• **WRITTEN TASK**
Print the items below word for word, from the line holding "Image resolution: width=2184 pixels, height=1204" through the line holding "RESTORE DOWN is", inclusive.
## begin
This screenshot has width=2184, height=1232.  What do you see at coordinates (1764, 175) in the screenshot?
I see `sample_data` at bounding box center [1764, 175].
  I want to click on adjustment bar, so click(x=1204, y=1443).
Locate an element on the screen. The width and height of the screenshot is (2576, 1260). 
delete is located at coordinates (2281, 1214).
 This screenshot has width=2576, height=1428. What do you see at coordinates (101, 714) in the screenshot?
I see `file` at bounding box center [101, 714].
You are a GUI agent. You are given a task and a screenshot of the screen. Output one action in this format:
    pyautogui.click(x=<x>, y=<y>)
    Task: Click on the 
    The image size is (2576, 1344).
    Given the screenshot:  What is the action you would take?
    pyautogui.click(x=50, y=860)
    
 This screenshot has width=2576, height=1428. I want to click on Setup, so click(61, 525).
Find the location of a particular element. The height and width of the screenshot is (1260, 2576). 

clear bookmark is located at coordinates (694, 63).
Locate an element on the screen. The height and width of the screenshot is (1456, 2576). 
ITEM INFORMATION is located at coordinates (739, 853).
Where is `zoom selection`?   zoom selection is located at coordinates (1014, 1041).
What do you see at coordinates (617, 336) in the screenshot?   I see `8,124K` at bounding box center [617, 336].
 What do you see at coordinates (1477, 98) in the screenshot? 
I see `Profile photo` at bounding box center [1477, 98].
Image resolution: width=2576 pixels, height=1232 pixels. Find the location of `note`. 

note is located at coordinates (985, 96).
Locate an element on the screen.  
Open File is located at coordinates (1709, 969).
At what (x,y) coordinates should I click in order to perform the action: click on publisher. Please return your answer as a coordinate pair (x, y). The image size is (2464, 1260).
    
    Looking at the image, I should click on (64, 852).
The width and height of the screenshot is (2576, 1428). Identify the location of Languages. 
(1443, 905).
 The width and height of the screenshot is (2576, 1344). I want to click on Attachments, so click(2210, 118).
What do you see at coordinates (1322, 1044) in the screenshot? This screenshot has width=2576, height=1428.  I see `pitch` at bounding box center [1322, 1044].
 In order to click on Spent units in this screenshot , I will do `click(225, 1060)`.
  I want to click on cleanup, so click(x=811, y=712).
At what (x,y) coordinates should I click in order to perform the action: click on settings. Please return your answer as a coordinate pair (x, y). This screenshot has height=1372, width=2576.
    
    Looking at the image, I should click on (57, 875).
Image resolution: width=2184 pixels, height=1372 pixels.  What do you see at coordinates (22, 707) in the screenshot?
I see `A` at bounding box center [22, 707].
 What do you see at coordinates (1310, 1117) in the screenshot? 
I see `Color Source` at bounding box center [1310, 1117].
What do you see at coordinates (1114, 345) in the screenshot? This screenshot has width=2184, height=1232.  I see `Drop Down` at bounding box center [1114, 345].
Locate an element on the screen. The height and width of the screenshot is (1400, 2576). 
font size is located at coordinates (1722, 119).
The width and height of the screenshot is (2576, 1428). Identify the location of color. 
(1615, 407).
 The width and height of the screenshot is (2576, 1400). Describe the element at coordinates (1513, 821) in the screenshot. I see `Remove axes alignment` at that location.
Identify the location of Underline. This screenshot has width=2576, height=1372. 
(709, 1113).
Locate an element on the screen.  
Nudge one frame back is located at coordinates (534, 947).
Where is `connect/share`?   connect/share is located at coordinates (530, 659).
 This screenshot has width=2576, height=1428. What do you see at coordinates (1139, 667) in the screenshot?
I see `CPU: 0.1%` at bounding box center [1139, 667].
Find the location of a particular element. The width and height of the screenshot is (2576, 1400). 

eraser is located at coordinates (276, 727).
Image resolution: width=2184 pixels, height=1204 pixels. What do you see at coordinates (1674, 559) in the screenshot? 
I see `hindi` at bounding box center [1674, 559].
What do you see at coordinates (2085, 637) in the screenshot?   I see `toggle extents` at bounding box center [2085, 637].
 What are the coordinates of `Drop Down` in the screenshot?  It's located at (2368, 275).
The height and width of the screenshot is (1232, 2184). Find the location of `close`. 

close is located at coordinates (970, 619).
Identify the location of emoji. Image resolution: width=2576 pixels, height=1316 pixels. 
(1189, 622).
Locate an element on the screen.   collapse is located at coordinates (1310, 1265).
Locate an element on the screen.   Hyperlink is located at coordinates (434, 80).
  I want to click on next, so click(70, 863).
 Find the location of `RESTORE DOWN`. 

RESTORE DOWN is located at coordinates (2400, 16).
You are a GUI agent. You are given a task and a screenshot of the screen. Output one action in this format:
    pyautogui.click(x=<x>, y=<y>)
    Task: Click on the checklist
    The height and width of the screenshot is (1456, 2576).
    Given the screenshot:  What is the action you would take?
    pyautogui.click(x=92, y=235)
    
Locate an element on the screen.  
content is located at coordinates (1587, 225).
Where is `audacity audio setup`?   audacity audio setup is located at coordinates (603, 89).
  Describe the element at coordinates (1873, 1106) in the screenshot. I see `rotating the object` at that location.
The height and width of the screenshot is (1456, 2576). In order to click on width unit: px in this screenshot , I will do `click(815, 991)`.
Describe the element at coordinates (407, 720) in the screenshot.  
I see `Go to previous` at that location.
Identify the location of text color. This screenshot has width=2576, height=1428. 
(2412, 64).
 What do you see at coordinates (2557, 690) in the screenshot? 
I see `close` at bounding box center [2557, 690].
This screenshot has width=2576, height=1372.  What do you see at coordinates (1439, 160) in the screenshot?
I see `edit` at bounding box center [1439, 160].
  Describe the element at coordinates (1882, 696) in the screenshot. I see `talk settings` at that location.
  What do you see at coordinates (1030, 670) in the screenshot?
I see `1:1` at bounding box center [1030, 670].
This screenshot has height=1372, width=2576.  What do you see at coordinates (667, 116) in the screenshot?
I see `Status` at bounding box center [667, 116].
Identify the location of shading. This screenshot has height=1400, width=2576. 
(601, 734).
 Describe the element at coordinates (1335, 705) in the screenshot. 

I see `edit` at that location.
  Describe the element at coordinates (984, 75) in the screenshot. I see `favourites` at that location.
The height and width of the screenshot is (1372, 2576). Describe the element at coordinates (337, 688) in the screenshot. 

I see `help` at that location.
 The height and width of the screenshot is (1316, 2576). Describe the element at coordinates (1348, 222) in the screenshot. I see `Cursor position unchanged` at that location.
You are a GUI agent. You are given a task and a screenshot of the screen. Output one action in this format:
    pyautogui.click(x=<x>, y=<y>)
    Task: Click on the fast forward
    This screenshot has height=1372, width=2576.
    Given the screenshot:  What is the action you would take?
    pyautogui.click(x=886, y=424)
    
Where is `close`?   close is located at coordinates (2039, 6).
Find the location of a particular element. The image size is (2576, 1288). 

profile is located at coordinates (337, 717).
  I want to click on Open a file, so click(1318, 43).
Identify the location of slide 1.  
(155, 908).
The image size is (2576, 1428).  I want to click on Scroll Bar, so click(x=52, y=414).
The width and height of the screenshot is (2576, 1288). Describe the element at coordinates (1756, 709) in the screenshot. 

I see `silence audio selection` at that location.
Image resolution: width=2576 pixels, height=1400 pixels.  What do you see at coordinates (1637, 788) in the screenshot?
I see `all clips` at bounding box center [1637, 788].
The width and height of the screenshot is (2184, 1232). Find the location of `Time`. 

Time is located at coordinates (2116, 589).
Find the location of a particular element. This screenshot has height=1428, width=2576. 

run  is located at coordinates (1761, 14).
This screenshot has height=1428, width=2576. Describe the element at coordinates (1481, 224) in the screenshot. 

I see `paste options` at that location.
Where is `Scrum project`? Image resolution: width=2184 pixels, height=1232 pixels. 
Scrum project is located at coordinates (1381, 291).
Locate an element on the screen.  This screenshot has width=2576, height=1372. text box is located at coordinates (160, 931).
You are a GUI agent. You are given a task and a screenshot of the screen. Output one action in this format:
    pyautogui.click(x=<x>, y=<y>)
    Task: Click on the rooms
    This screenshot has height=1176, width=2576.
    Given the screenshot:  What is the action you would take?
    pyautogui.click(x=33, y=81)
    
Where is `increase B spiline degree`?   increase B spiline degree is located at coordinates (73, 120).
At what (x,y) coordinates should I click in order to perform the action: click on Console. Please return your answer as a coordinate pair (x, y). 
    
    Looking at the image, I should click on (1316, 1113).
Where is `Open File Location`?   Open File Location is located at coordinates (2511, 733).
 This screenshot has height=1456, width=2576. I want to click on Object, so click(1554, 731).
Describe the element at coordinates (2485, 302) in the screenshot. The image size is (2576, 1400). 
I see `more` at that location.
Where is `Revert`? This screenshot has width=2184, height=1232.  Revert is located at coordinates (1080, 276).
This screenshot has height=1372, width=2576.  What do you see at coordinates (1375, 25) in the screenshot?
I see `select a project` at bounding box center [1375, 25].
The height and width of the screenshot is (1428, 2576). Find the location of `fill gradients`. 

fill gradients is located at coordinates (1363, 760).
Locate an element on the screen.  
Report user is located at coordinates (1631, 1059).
## end
• **COMPLETED EXERCISE**
Image resolution: width=2184 pixels, height=1204 pixels. What do you see at coordinates (1674, 559) in the screenshot? 
I see `hindi` at bounding box center [1674, 559].
What do you see at coordinates (2085, 637) in the screenshot?   I see `toggle extents` at bounding box center [2085, 637].
 What are the coordinates of `Drop Down` in the screenshot?  It's located at (2368, 275).
The height and width of the screenshot is (1232, 2184). Find the location of `close`. 

close is located at coordinates (970, 619).
Identify the location of emoji. Image resolution: width=2576 pixels, height=1316 pixels. 
(1189, 622).
Locate an element on the screen.   collapse is located at coordinates (1310, 1265).
Locate an element on the screen.   Hyperlink is located at coordinates (434, 80).
  I want to click on next, so click(70, 863).
 Find the location of `RESTORE DOWN`. 

RESTORE DOWN is located at coordinates (2400, 16).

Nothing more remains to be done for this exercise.